# PARTS OF THE EXERCISE
1. In the forum thread on fixing timber to concrete stumps, which adhesive did the original poster choose?
2. From the forum thread on fixing timber to concrete stumps, reproduce verbatim the stretch from "Curious to reasoning" through "lattice to these.".

# Forum Home Renovation Sub Flooring  Attaching timber to concrete stumps

## appublic

About a year ago I wanted to attach some bits of treated pine to existing concrete stumps (200x200). This was just to provide something to attach battens to, as you can see the pics. Initially, I thought I'd fasten into the stumps using concrete screws, but after reading some of the posts below, decided to go with glue instead. 
 - http://www.renovateforum.com/f198/dr...umps-ok-25946/
  - http://www.renovateforum.com/f198/fi...e-stumps-8430/
  - http://www.renovateforum.com/f198/fi...-stumps-72815/ 
 I chose SikaBond. I did about 25 of these about the place. After about 4 months, one of them came apart. 12 months later, every single one has come apart. I had even experimented with gluing two timber pieces to each other. Yesterday that 1 yr old experiment came apart in my hands with the slightest bit of pressure (see last pic). 
 So I'm obviously doing something wrong, and I hope someone can point out what. I'm still inclined to steer clear of drilling into the stumps - simply because a bunch of people apparently more qualified than me suggest it's a bad thing to do (and though there are people who counter that, I'm not about to use my house to find out for sure). 
 - this is an old Queenslander that was restumped about 3 years ago
  - concrete stumps are 200x200
  - most do not have well placed holes to put bolts through (I've used them where that's possible)
  - the stumps and battens will be painted
  - the stumps/battens are quite visible in the patio area, so a clamping solution would have to look alright (see middle pic)
- the areas to be battened vary from very small (in the middle pic) to larger angled shapes, but nothing huge. I've made them already, they've just fallen off where the glue has failed 
 Any help would be greatly appreciated. I hate doing a job twice, and I REALLY want to avoid doing it three times!    
 Thanks,
 Andy.

----------


## DuckCommander

Yeah you need a mechanical fixing.
Drill and epoxy gal threaded bar into/through your stumps, min 100mm edge distance, min 100mm fixing spacing. Edge distance should ensure you miss vertical reo and drill a pilot hole to ensure you miss the ties. Patch any unfilled holes with low shrink grout.
Done correctly it will not be detrimental to your stumps. 
Curious to reasoning against it though....

----------


## phild01

I've no experience or knowledge about concrete stumps but wondering if they are pre-stressed.  I might be hesitant to drill as well.  But maybe you could frame batten around each one, and then secure an upright piece to these to hold the lattice.  So 4 short pieces 70x35 (2 the same depth of the stump) screwed as a clamping type frame, one at the top and one near the base.  Then screw another 70x35 upright between the two frames.  Screw your lattice to these.

----------


## Pulse

you don't need a strong fixing, just use a 5mm bit and hammer in mushroom fixings with gal angle, the fix the gal angle to the timber. Construction adhesive was never really going to cut it, especially with the release agent they probably used to cast the concrete, and strong non-porous stumps. Polyurethane adhesive like sikaflex may have faired a bit better.  
Cheers
Pulse

----------


## intertd6

You need some sort of mechanical fixing as mentioned above, there is a simple nail type which has a bent shaft & is driven into the timber & concrete, commonly used for formwork in tilt up slabs, I can't remember the name of them. When the guys run out of them they will just drive 75 x 3.75 bullet head nails into the drill holes stuffed with some tie wire, for your situation gal roofing nails & gal wire would be ok.
regards inter

----------


## phild01

Spaghetti!

----------

# GIVEN DATA
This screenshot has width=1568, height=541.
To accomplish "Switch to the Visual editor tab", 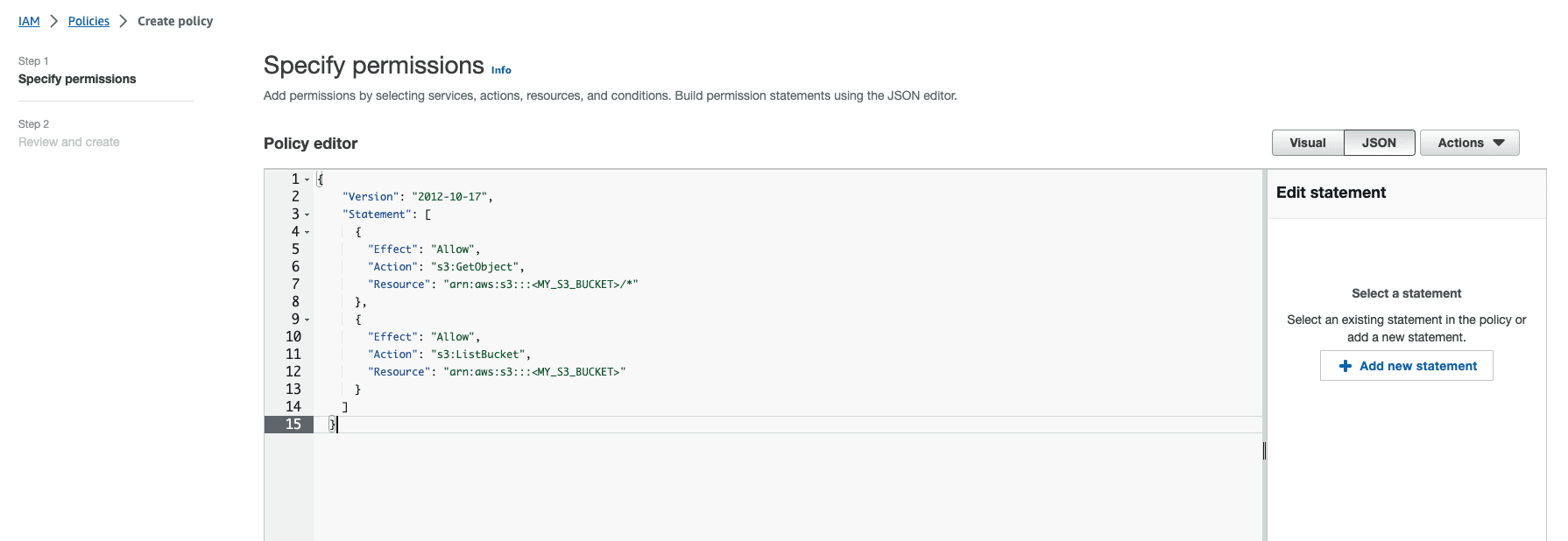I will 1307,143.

# SOLUTION SET
1. SikaBond.

2.
Curious to reasoning against it though....

----------


## phild01

I've no experience or knowledge about concrete stumps but wondering if they are pre-stressed.  I might be hesitant to drill as well.  But maybe you could frame batten around each one, and then secure an upright piece to these to hold the lattice.  So 4 short pieces 70x35 (2 the same depth of the stump) screwed as a clamping type frame, one at the top and one near the base.  Then screw another 70x35 upright between the two frames.  Screw your lattice to these.